Saved entries:
********************

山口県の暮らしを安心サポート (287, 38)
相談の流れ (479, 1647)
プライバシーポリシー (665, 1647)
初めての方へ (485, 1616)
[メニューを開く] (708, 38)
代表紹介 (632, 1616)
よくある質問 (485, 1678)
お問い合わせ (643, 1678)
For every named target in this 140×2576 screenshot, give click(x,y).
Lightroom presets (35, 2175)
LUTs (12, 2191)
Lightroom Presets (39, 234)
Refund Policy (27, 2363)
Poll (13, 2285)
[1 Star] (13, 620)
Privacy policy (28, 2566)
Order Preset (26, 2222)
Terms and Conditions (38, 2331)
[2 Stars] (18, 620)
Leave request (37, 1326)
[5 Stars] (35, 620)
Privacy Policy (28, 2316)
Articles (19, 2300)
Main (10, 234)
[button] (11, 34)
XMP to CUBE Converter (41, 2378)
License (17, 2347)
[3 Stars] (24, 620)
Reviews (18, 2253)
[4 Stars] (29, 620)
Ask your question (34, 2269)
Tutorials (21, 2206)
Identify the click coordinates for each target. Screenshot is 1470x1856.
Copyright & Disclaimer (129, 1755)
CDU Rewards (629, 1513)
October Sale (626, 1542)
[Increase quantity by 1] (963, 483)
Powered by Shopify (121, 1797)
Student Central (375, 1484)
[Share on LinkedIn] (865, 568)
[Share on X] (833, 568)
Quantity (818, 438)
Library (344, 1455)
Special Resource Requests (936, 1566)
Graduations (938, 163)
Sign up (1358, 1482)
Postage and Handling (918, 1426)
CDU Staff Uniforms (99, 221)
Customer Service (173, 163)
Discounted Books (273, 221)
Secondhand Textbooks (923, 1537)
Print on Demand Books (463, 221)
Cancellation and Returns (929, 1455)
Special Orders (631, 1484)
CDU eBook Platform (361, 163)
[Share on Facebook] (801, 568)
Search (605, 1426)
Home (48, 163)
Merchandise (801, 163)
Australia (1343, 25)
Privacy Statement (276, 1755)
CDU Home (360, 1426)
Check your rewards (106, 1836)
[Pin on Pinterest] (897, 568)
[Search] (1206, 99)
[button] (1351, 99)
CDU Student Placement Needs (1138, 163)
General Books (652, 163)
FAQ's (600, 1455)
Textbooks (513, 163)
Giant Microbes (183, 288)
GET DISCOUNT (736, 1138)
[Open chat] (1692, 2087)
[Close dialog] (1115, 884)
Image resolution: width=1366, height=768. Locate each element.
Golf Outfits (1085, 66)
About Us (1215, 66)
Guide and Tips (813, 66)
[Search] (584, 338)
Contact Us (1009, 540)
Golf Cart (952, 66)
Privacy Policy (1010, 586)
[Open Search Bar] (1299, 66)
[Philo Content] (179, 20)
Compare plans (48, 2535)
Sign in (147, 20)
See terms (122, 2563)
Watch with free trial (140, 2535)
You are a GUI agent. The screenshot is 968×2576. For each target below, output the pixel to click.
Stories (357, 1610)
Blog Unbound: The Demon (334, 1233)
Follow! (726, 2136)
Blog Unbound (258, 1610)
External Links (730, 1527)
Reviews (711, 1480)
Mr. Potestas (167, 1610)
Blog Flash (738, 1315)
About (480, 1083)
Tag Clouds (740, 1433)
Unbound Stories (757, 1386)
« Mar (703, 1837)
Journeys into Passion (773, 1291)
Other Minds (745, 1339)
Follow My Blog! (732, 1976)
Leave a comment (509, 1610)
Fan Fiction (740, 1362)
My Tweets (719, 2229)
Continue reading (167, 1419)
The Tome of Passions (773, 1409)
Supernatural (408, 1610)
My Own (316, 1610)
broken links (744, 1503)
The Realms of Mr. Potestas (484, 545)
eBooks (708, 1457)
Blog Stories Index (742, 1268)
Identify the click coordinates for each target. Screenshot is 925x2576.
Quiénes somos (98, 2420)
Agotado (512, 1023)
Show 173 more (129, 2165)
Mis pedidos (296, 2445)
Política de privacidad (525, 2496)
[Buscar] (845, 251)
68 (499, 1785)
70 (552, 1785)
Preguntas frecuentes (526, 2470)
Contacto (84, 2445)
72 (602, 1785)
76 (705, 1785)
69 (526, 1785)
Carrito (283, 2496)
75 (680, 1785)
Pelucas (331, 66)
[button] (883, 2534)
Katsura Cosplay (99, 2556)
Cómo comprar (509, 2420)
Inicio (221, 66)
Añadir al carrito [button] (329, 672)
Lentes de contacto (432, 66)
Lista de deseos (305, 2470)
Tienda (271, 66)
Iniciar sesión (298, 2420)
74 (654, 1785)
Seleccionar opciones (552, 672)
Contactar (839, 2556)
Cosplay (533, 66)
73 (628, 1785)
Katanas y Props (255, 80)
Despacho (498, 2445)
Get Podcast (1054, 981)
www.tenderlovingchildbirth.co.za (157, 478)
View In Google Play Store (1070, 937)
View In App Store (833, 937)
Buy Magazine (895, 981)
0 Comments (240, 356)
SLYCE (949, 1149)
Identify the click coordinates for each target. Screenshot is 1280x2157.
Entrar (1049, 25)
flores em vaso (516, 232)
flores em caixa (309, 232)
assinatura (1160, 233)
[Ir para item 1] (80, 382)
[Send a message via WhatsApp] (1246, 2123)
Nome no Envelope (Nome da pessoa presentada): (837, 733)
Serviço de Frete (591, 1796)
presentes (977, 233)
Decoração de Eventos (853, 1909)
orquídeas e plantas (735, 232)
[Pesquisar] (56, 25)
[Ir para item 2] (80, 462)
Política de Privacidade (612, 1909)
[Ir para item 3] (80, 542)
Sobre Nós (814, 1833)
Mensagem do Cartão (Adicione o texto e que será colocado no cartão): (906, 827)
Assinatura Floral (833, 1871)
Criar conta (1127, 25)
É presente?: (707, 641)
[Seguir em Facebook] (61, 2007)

********************

> **Brief**
Say how many lines in the records above hold "Special", and give no other text.

> **Task answer**
2